**WHAT YOU NEED TO DO**
Transcribe the records word for word, beginning with the first line and ending with the line that contains "The height and width of the screenshot is (604, 924)."; include nothing else.

**AVAILABLE DATA**
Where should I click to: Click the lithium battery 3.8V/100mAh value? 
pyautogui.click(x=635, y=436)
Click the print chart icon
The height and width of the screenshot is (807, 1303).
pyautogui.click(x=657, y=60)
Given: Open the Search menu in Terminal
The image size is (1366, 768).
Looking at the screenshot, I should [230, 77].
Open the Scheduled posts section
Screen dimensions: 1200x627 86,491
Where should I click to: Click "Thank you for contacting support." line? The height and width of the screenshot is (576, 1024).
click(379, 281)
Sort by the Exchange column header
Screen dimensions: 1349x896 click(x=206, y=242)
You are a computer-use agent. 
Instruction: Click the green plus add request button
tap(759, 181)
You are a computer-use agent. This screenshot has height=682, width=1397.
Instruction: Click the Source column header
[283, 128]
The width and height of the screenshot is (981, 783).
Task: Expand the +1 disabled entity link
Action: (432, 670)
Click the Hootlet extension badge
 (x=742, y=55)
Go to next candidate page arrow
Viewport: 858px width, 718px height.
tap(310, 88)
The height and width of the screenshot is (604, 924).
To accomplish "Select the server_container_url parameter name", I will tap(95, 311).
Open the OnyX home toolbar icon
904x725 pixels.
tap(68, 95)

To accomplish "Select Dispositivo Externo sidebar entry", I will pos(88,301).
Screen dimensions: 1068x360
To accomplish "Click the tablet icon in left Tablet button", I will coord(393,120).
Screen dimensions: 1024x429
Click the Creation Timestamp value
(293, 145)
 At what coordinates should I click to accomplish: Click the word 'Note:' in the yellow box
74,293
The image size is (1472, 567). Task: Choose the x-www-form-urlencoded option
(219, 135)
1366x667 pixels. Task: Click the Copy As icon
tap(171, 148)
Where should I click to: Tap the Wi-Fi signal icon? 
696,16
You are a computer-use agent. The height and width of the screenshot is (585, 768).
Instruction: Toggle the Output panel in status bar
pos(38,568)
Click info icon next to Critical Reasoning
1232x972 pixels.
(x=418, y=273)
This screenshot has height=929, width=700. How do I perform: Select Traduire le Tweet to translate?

**EXERCISE OUTPUT**
Where should I click to: Click the lithium battery 3.8V/100mAh value? 
pyautogui.click(x=635, y=436)
Click the print chart icon
The height and width of the screenshot is (807, 1303).
pyautogui.click(x=657, y=60)
Given: Open the Search menu in Terminal
The image size is (1366, 768).
Looking at the screenshot, I should [230, 77].
Open the Scheduled posts section
Screen dimensions: 1200x627 86,491
Where should I click to: Click "Thank you for contacting support." line? The height and width of the screenshot is (576, 1024).
click(379, 281)
Sort by the Exchange column header
Screen dimensions: 1349x896 click(x=206, y=242)
You are a computer-use agent. 
Instruction: Click the green plus add request button
tap(759, 181)
You are a computer-use agent. This screenshot has height=682, width=1397.
Instruction: Click the Source column header
[283, 128]
The width and height of the screenshot is (981, 783).
Task: Expand the +1 disabled entity link
Action: (432, 670)
Click the Hootlet extension badge
 (x=742, y=55)
Go to next candidate page arrow
Viewport: 858px width, 718px height.
tap(310, 88)
The height and width of the screenshot is (604, 924).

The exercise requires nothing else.